Por isso, e por tudo o que vem acontecendo neste País, como o fato de vermos o Executivo legislando por meio de reedições constantes de medidas provisórias e ainda distribuir a imagem de que o faz pela ineficiência do Poder Legislativo; ou pela tentativa de descrédito do Poder Judiciário frente à opinião pública; ou ainda, pelos inequívocos benefícios concedidos às elites financeiras ou agrárias em detrimento da saúde, da educação ou do homem simples do campo; os historiadores diriam que existe uma semelhança brutal entre as figuras de Fernando Henrique Cardoso e Luís Napoleão Bonaparte.

O Sr. Josaphat Marinho - Senador Epitacio Cafeteira, V. Exª me permite um aparte?

O SR. EPITACIO CAFETEIRA - Com muita honra, nobre Senador Josaphat Marinho.

O Sr. Josaphat Marinho - Note V. Exª que a ameaça a que se refere envolve dupla injustiça: uma ao Poder Legislativo, porque, na verdade, a emenda de reforma administrativa ainda não foi aprovada, porque o Governo somente quer que aprovada seja segundo seu desejo.

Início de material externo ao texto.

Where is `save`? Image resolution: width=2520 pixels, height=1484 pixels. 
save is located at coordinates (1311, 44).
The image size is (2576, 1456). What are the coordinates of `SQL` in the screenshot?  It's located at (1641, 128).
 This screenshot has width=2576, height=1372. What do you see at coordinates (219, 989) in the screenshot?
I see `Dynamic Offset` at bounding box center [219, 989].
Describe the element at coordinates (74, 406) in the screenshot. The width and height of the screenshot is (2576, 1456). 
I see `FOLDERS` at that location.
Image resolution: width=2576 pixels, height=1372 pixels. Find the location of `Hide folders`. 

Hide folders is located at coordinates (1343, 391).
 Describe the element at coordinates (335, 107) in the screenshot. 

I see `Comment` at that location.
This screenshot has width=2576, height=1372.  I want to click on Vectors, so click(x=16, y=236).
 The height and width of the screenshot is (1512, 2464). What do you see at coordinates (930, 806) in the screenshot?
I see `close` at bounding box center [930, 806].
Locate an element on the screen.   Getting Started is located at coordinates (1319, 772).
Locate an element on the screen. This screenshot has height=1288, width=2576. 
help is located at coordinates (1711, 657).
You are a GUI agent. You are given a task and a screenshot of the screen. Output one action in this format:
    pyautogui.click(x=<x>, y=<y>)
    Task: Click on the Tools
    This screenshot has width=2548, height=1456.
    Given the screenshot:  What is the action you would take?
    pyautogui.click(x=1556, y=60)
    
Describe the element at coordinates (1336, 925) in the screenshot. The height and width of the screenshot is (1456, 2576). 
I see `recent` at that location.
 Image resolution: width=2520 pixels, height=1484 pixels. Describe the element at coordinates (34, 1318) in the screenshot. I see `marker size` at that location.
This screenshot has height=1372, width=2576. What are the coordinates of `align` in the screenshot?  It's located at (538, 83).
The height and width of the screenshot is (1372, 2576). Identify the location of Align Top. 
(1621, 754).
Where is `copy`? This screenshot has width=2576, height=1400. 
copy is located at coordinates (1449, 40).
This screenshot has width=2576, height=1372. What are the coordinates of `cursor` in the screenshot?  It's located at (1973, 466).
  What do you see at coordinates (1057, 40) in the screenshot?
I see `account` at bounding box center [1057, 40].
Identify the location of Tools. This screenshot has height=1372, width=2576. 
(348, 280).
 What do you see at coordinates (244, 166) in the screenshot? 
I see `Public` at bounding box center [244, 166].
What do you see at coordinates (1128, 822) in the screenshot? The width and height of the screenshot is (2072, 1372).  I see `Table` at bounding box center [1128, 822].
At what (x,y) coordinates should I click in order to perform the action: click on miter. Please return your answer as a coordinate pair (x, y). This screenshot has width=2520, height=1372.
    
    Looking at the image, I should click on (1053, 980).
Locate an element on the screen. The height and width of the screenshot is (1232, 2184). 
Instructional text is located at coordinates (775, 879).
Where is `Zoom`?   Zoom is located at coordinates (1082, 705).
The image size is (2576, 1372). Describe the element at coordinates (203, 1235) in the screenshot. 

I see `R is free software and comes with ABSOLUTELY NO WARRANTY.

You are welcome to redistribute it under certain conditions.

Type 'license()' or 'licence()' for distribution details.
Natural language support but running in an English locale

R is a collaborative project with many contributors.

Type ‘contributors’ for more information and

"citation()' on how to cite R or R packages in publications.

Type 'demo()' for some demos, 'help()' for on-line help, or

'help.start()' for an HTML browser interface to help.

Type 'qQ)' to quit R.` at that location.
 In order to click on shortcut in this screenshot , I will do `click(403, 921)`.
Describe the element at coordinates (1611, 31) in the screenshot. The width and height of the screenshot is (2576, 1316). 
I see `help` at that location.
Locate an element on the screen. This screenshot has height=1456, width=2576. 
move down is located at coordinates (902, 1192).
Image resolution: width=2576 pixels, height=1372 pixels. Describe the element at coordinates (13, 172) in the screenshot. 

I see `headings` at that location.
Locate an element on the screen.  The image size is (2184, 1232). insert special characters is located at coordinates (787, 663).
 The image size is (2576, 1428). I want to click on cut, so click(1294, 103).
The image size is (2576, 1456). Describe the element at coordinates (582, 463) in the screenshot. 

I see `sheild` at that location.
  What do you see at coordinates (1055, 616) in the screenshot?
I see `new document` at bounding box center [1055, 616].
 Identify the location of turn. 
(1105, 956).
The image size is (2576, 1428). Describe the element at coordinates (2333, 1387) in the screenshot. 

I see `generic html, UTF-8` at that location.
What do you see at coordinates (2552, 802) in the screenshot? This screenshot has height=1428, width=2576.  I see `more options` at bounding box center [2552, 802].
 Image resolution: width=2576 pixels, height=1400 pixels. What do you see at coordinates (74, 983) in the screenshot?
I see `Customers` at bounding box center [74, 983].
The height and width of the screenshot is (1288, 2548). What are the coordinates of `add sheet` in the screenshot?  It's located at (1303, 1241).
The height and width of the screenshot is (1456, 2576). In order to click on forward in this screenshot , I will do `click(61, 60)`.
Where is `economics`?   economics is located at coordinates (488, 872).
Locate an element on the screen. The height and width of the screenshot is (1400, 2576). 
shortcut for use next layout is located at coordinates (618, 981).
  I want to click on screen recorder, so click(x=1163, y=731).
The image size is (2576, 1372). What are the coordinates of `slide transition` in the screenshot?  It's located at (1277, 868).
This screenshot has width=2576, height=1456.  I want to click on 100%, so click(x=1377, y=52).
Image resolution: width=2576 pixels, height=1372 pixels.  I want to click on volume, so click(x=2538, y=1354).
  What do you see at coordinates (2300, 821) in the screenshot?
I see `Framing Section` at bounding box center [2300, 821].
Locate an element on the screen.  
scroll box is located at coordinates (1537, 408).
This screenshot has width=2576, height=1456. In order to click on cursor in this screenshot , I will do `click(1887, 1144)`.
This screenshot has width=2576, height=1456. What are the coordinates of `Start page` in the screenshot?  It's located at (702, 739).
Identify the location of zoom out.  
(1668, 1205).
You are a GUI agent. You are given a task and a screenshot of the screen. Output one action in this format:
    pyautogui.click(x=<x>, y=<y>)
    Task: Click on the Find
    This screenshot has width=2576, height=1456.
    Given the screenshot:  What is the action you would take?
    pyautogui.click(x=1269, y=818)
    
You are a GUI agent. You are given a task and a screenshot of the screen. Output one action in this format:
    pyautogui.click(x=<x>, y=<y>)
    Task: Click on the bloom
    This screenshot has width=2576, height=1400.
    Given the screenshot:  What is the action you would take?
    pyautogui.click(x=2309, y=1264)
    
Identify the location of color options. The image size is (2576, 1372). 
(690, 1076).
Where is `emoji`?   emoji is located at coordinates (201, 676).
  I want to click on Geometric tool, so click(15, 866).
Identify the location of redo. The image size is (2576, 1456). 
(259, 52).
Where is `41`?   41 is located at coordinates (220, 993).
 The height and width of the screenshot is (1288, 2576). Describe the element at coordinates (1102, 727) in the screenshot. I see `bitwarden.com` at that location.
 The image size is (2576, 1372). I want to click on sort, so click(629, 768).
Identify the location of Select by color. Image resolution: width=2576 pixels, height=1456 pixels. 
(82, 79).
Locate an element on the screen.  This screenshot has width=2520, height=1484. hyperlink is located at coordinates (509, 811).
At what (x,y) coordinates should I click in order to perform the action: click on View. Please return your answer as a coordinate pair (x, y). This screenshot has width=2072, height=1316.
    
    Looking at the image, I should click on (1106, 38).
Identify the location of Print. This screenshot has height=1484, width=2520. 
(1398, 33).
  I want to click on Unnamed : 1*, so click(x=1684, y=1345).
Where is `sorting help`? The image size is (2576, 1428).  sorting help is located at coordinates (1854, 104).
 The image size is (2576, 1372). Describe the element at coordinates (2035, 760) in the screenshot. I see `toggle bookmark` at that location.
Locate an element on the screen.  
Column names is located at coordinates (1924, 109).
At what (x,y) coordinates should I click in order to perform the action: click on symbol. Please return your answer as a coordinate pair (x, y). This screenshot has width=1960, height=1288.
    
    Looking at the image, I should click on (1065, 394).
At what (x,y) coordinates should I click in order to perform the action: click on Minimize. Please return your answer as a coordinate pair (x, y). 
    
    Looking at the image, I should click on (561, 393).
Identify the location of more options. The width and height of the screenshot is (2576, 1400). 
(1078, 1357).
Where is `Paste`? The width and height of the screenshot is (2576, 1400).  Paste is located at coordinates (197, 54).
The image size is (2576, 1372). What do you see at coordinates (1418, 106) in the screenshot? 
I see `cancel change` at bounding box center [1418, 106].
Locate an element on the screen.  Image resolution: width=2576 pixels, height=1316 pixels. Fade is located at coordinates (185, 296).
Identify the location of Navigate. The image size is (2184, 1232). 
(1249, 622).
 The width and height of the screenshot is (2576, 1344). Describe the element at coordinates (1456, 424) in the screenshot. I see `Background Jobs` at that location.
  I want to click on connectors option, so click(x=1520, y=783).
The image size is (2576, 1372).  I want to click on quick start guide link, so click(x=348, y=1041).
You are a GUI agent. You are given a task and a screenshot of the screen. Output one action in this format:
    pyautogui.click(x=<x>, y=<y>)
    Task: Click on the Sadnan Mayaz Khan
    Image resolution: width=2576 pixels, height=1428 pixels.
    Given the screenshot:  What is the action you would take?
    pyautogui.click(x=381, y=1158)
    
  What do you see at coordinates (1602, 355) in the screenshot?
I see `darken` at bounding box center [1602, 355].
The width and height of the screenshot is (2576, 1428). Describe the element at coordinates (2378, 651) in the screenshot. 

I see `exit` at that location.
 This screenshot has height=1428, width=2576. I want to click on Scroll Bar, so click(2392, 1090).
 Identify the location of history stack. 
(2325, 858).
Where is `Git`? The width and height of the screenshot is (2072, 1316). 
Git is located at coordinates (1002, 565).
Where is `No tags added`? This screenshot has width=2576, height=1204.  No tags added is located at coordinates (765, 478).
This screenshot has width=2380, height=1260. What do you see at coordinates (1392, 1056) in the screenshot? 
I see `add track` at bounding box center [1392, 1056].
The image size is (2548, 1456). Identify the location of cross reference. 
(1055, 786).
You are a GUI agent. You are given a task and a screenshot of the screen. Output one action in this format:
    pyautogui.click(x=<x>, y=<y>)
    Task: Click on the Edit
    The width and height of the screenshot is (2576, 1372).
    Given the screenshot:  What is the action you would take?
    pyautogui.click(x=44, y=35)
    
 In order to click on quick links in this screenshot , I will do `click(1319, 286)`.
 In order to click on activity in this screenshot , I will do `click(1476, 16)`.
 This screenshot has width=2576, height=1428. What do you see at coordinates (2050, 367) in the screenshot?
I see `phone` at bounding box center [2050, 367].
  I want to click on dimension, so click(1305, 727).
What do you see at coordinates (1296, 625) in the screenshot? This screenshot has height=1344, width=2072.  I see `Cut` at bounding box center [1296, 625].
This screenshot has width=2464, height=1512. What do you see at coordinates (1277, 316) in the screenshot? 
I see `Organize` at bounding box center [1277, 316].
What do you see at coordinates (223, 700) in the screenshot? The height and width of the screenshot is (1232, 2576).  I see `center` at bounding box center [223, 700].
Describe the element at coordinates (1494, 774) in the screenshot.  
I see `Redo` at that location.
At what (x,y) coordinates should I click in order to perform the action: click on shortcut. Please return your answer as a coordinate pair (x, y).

Modificações já foram feitas; alterações são admitidas pela Câmara dos Deputados, mas o Governo é que protela para que seja votada segundo sua pretensão. De outro lado, porque o Congresso ainda não votou, ameaça 50 mil servidores. Vale dizer: os que não são culpados de qualquer modo pela situação respondem, entretanto, pelo fato. Não se entende que justiça é essa. É a justiça do neoliberalismo.

O SR. EPITACIO CAFETEIRA - Agradeço ao nobre Senador Josaphat Marinho.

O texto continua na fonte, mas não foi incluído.